### [Problem statement]
In the records below, find the line containing "Where should I click to: Click", then print it and every following line exactly, through the last, without pictures.

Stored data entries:
════
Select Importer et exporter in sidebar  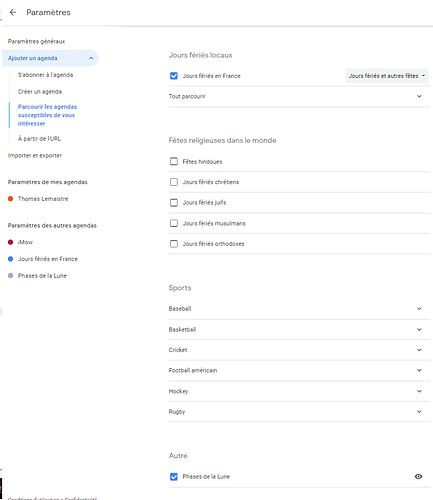[x=35, y=155]
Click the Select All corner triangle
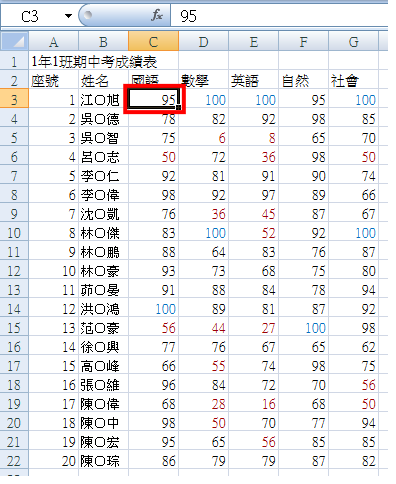This screenshot has width=396, height=484. coord(15,41)
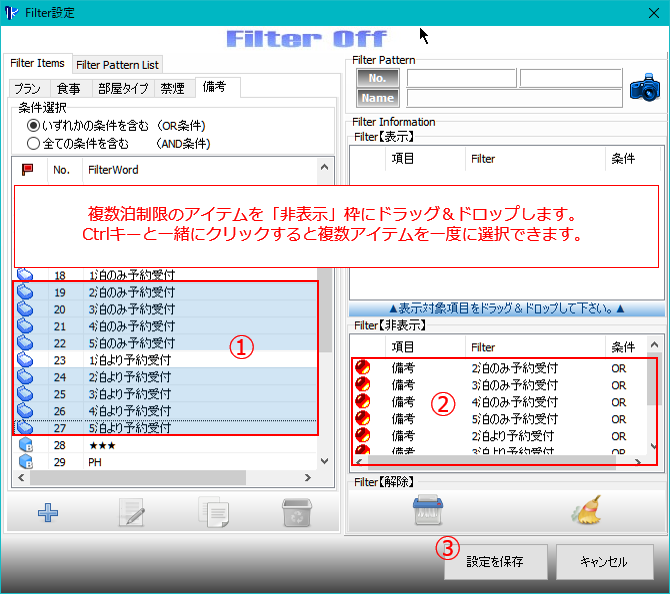670x594 pixels.
Task: Select the いずれかの条件を含む OR radio button
Action: pyautogui.click(x=34, y=126)
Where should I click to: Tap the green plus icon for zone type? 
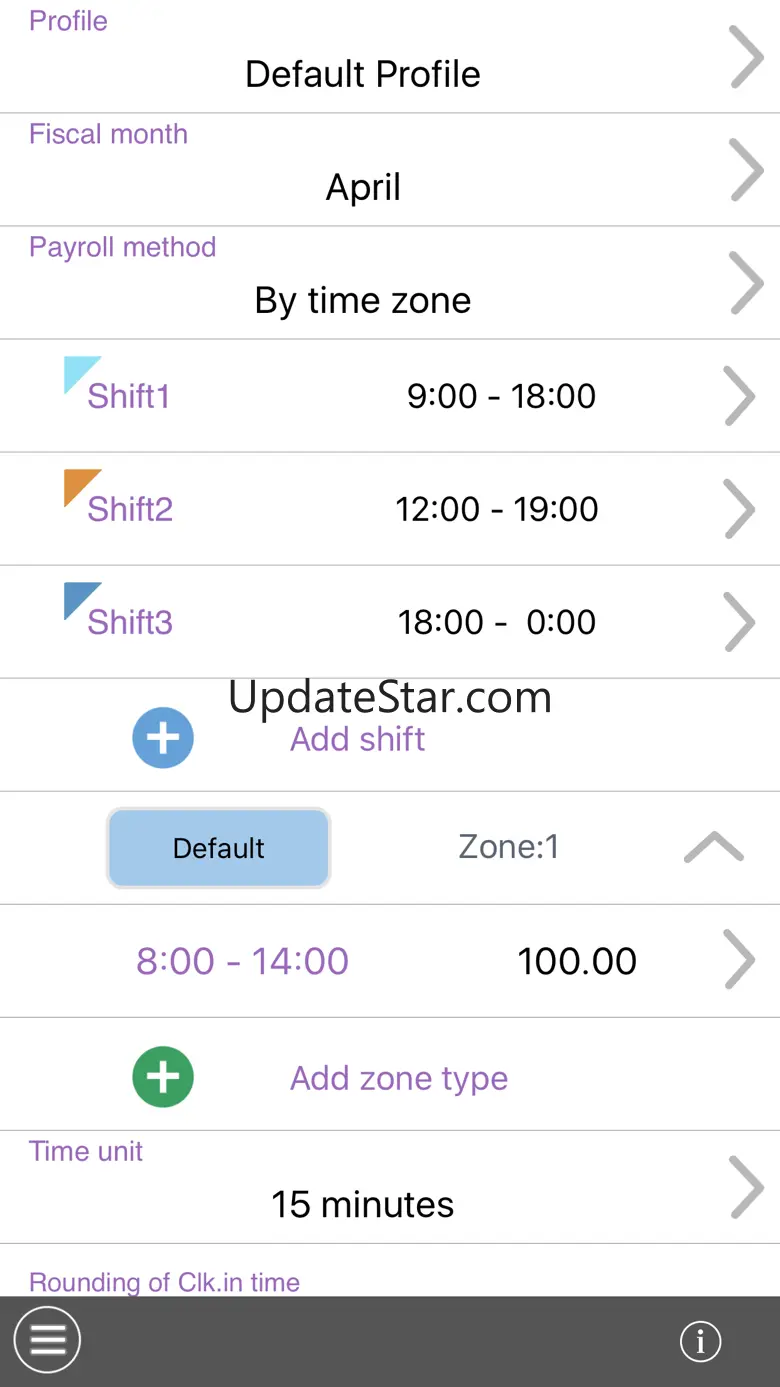pyautogui.click(x=163, y=1077)
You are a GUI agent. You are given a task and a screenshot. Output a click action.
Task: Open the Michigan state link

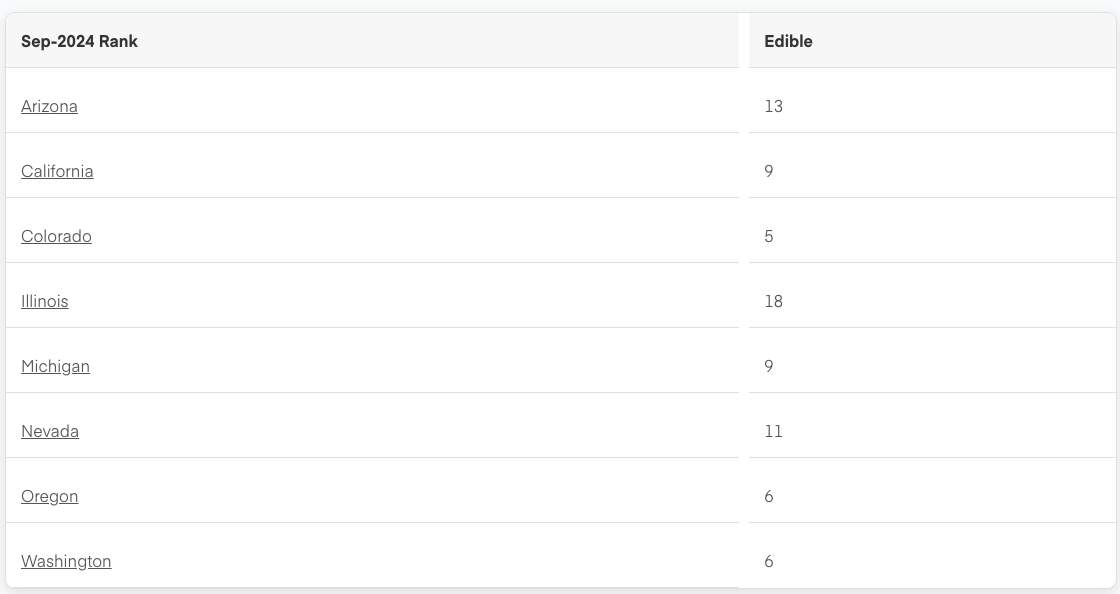tap(55, 366)
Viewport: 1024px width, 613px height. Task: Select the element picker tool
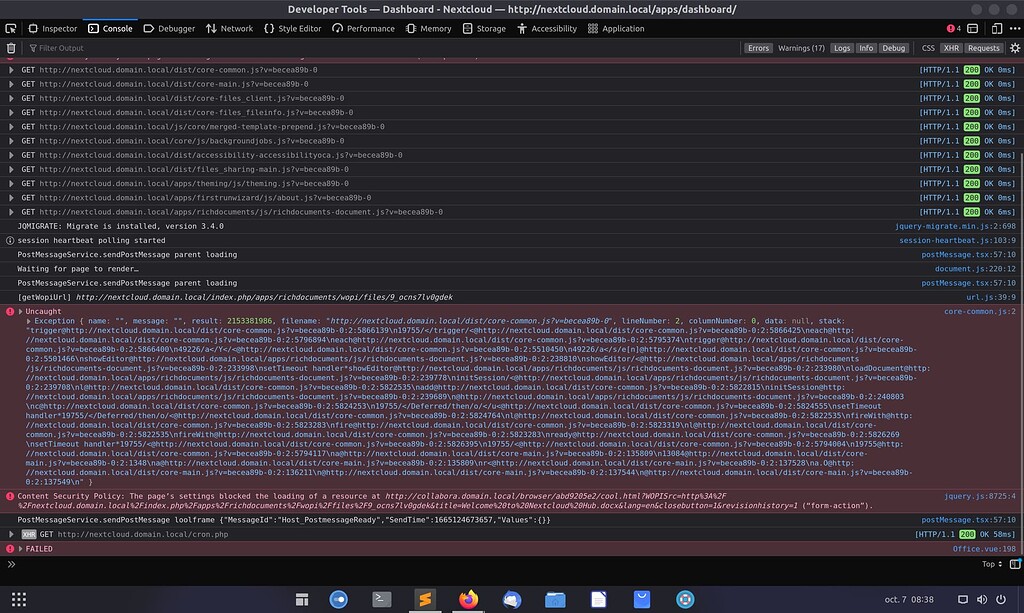11,28
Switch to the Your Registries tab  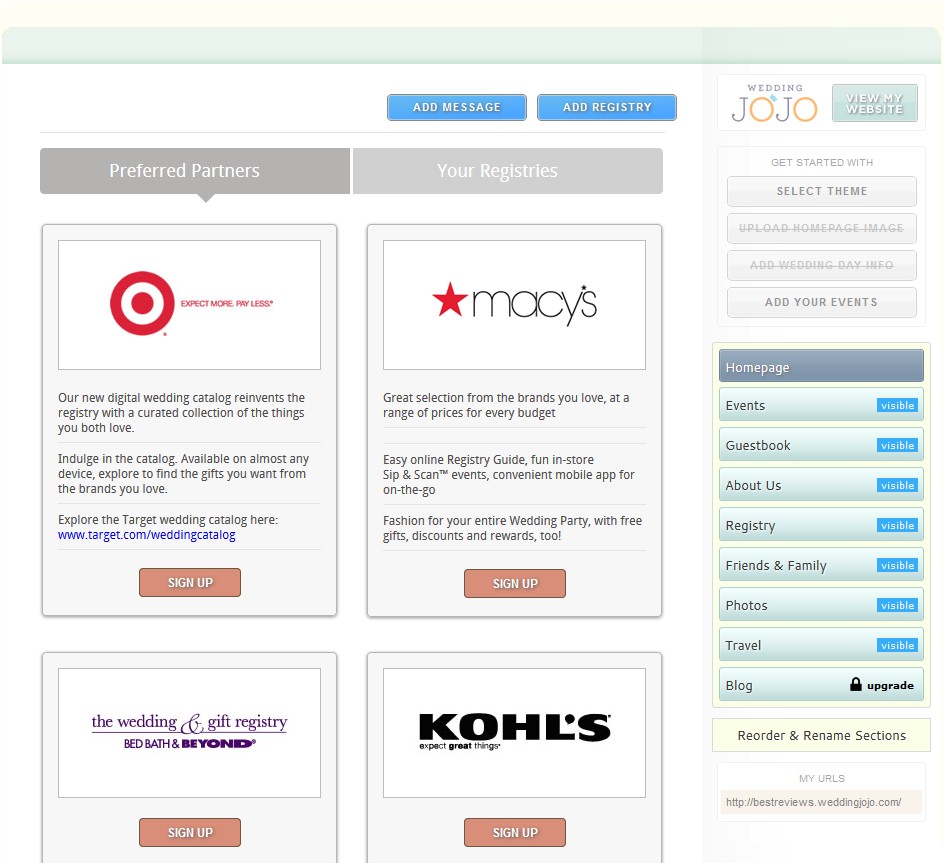pyautogui.click(x=507, y=171)
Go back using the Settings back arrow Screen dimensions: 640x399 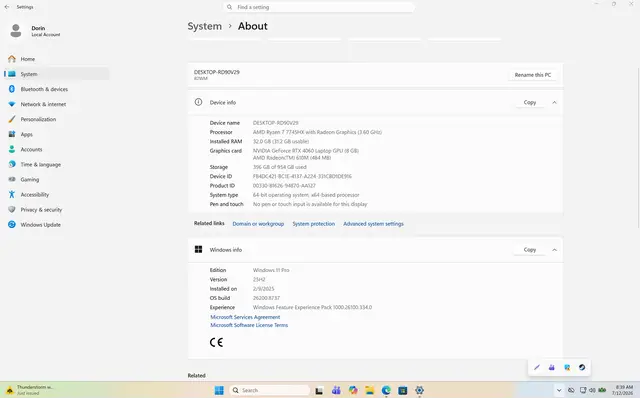pos(7,7)
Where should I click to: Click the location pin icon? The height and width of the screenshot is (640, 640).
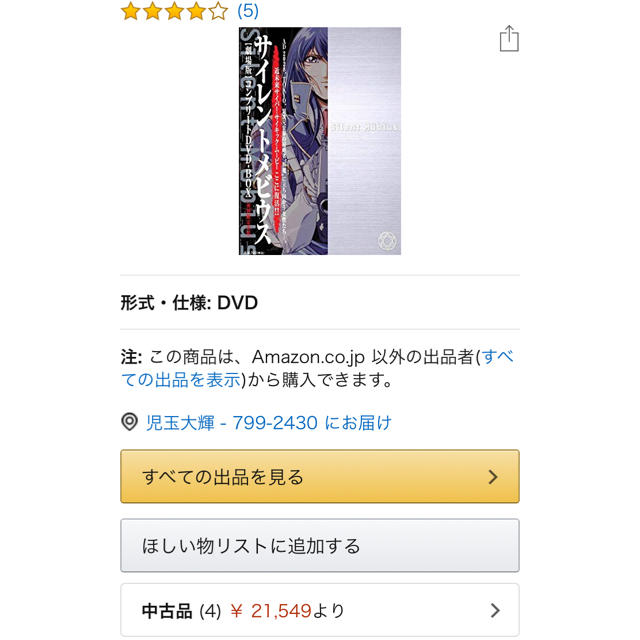coord(129,422)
════
### [The answer]
Where should I click to: Click the location pin icon? The height and width of the screenshot is (640, 640).
coord(129,422)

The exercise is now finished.